▶ **STATED EXERCISE**: Lay out every line of the listing below as a Markdown table with the columns "Row" and "Line", numbering the rows and leaving out blank lines.
--- --- ---
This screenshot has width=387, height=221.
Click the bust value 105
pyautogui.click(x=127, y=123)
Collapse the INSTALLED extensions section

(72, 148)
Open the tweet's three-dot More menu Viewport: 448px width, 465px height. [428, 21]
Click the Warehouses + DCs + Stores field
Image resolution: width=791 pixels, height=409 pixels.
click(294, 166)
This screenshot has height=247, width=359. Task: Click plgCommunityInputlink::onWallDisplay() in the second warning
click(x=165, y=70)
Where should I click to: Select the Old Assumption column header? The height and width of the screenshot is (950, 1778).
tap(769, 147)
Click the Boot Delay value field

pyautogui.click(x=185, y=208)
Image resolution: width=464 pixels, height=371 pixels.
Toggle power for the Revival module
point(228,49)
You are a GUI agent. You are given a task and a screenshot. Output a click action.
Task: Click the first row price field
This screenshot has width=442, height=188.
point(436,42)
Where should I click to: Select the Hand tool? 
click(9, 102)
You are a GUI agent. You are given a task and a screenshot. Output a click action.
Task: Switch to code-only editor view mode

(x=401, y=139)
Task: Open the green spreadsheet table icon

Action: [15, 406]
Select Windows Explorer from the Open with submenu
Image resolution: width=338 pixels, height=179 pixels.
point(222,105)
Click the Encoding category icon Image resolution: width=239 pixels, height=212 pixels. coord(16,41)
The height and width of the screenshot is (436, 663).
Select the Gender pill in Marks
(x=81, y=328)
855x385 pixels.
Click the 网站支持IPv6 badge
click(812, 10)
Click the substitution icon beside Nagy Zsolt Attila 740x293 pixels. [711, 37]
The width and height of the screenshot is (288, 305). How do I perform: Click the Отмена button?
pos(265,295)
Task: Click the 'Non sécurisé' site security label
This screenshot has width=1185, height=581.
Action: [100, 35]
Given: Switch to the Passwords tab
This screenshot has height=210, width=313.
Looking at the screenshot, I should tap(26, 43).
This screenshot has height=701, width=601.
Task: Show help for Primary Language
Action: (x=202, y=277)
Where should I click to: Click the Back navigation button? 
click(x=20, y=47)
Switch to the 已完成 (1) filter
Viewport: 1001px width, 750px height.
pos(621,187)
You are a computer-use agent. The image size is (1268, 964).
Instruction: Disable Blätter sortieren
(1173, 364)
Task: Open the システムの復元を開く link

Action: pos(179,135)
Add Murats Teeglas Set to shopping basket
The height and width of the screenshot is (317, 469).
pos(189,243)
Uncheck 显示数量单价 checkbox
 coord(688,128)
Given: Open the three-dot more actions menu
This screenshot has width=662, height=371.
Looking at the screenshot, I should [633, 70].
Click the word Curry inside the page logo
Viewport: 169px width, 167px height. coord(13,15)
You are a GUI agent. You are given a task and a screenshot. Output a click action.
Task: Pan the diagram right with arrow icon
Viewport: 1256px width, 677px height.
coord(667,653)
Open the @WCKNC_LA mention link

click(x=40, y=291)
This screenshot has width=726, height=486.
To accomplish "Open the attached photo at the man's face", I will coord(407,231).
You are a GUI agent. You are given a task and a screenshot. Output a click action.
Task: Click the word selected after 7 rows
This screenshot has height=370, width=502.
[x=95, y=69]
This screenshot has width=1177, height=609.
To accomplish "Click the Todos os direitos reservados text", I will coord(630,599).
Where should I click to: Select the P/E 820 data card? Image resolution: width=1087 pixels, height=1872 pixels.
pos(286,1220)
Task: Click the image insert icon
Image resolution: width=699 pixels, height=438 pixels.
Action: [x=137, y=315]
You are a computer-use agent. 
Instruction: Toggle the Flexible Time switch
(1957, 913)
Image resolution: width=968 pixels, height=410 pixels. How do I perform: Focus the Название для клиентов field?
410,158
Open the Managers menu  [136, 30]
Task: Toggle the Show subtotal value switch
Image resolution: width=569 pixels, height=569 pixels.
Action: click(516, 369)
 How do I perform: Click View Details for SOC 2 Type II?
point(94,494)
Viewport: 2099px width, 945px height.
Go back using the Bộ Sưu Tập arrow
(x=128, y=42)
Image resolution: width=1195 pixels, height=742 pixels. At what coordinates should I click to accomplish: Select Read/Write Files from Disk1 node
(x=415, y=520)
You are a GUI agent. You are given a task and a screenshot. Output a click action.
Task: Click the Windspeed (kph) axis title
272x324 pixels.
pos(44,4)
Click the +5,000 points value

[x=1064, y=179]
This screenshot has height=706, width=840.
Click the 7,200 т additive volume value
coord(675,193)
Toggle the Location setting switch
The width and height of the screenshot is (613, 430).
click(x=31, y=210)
--- --- ---
▶ **SOLUTION FOR THIS TASK**:
| Row | Line |
|---|---|
| 1 | This screenshot has width=387, height=221. |
| 2 | Click the bust value 105 |
| 3 | pyautogui.click(x=127, y=123) |
| 4 | Collapse the INSTALLED extensions section |
| 5 | (72, 148) |
| 6 | Open the tweet's three-dot More menu Viewport: 448px width, 465px height. [428, 21] |
| 7 | Click the Warehouses + DCs + Stores field |
| 8 | Image resolution: width=791 pixels, height=409 pixels. |
| 9 | click(294, 166) |
| 10 | This screenshot has height=247, width=359. Task: Click plgCommunityInputlink::onWallDisplay() in the second warning |
| 11 | click(x=165, y=70) |
| 12 | Where should I click to: Select the Old Assumption column header? The height and width of the screenshot is (950, 1778). |
| 13 | tap(769, 147) |
| 14 | Click the Boot Delay value field |
| 15 | pyautogui.click(x=185, y=208) |
| 16 | Image resolution: width=464 pixels, height=371 pixels. |
| 17 | Toggle power for the Revival module |
| 18 | point(228,49) |
| 19 | You are a GUI agent. You are given a task and a screenshot. Output a click action. |
| 20 | Task: Click the first row price field |
| 21 | This screenshot has width=442, height=188. |
| 22 | point(436,42) |
| 23 | Where should I click to: Select the Hand tool?  |
| 24 | click(9, 102) |
| 25 | You are a GUI agent. You are given a task and a screenshot. Output a click action. |
| 26 | Task: Switch to code-only editor view mode |
| 27 | (x=401, y=139) |
| 28 | Task: Open the green spreadsheet table icon |
| 29 | Action: [15, 406] |
| 30 | Select Windows Explorer from the Open with submenu |
| 31 | Image resolution: width=338 pixels, height=179 pixels. |
| 32 | point(222,105) |
| 33 | Click the Encoding category icon Image resolution: width=239 pixels, height=212 pixels. coord(16,41) |
| 34 | The height and width of the screenshot is (436, 663). |
| 35 | Select the Gender pill in Marks |
| 36 | (x=81, y=328) |
| 37 | 855x385 pixels. |
| 38 | Click the 网站支持IPv6 badge |
| 39 | click(812, 10) |
| 40 | Click the substitution icon beside Nagy Zsolt Attila 740x293 pixels. [711, 37] |
| 41 | The width and height of the screenshot is (288, 305). How do I perform: Click the Отмена button? |
| 42 | pos(265,295) |
| 43 | Task: Click the 'Non sécurisé' site security label |
| 44 | This screenshot has width=1185, height=581. |
| 45 | Action: [100, 35] |
| 46 | Given: Switch to the Passwords tab |
| 47 | This screenshot has height=210, width=313. |
| 48 | Looking at the screenshot, I should tap(26, 43). |
| 49 | This screenshot has height=701, width=601. |
| 50 | Task: Show help for Primary Language |
| 51 | Action: (x=202, y=277) |
| 52 | Where should I click to: Click the Back navigation button?  |
| 53 | click(x=20, y=47) |
| 54 | Switch to the 已完成 (1) filter |
| 55 | Viewport: 1001px width, 750px height. |
| 56 | pos(621,187) |
| 57 | You are a computer-use agent. The image size is (1268, 964). |
| 58 | Instruction: Disable Blätter sortieren |
| 59 | (1173, 364) |
| 60 | Task: Open the システムの復元を開く link |
| 61 | Action: pos(179,135) |
| 62 | Add Murats Teeglas Set to shopping basket |
| 63 | The height and width of the screenshot is (317, 469). |
| 64 | pos(189,243) |
| 65 | Uncheck 显示数量单价 checkbox |
| 66 |  coord(688,128) |
| 67 | Given: Open the three-dot more actions menu |
| 68 | This screenshot has width=662, height=371. |
| 69 | Looking at the screenshot, I should [633, 70]. |
| 70 | Click the word Curry inside the page logo |
| 71 | Viewport: 169px width, 167px height. coord(13,15) |
| 72 | You are a GUI agent. You are given a task and a screenshot. Output a click action. |
| 73 | Task: Pan the diagram right with arrow icon |
| 74 | Viewport: 1256px width, 677px height. |
| 75 | coord(667,653) |
| 76 | Open the @WCKNC_LA mention link |
| 77 | click(x=40, y=291) |
| 78 | This screenshot has width=726, height=486. |
| 79 | To accomplish "Open the attached photo at the man's face", I will coord(407,231). |
| 80 | You are a GUI agent. You are given a task and a screenshot. Output a click action. |
| 81 | Task: Click the word selected after 7 rows |
| 82 | This screenshot has height=370, width=502. |
| 83 | [x=95, y=69] |
| 84 | This screenshot has width=1177, height=609. |
| 85 | To accomplish "Click the Todos os direitos reservados text", I will coord(630,599). |
| 86 | Where should I click to: Select the P/E 820 data card? Image resolution: width=1087 pixels, height=1872 pixels. |
| 87 | pos(286,1220) |
| 88 | Task: Click the image insert icon |
| 89 | Image resolution: width=699 pixels, height=438 pixels. |
| 90 | Action: [x=137, y=315] |
| 91 | You are a computer-use agent.  |
| 92 | Instruction: Toggle the Flexible Time switch |
| 93 | (1957, 913) |
| 94 | Image resolution: width=968 pixels, height=410 pixels. How do I perform: Focus the Название для клиентов field? |
| 95 | 410,158 |
| 96 | Open the Managers menu  [136, 30] |
| 97 | Task: Toggle the Show subtotal value switch |
| 98 | Image resolution: width=569 pixels, height=569 pixels. |
| 99 | Action: click(516, 369) |
| 100 |  How do I perform: Click View Details for SOC 2 Type II? |
| 101 | point(94,494) |
| 102 | Viewport: 2099px width, 945px height. |
| 103 | Go back using the Bộ Sưu Tập arrow |
| 104 | (x=128, y=42) |
| 105 | Image resolution: width=1195 pixels, height=742 pixels. At what coordinates should I click to accomplish: Select Read/Write Files from Disk1 node |
| 106 | (x=415, y=520) |
| 107 | You are a GUI agent. You are given a task and a screenshot. Output a click action. |
| 108 | Task: Click the Windspeed (kph) axis title |
| 109 | 272x324 pixels. |
| 110 | pos(44,4) |
| 111 | Click the +5,000 points value |
| 112 | [x=1064, y=179] |
| 113 | This screenshot has height=706, width=840. |
| 114 | Click the 7,200 т additive volume value |
| 115 | coord(675,193) |
| 116 | Toggle the Location setting switch |
| 117 | The width and height of the screenshot is (613, 430). |
| 118 | click(x=31, y=210) |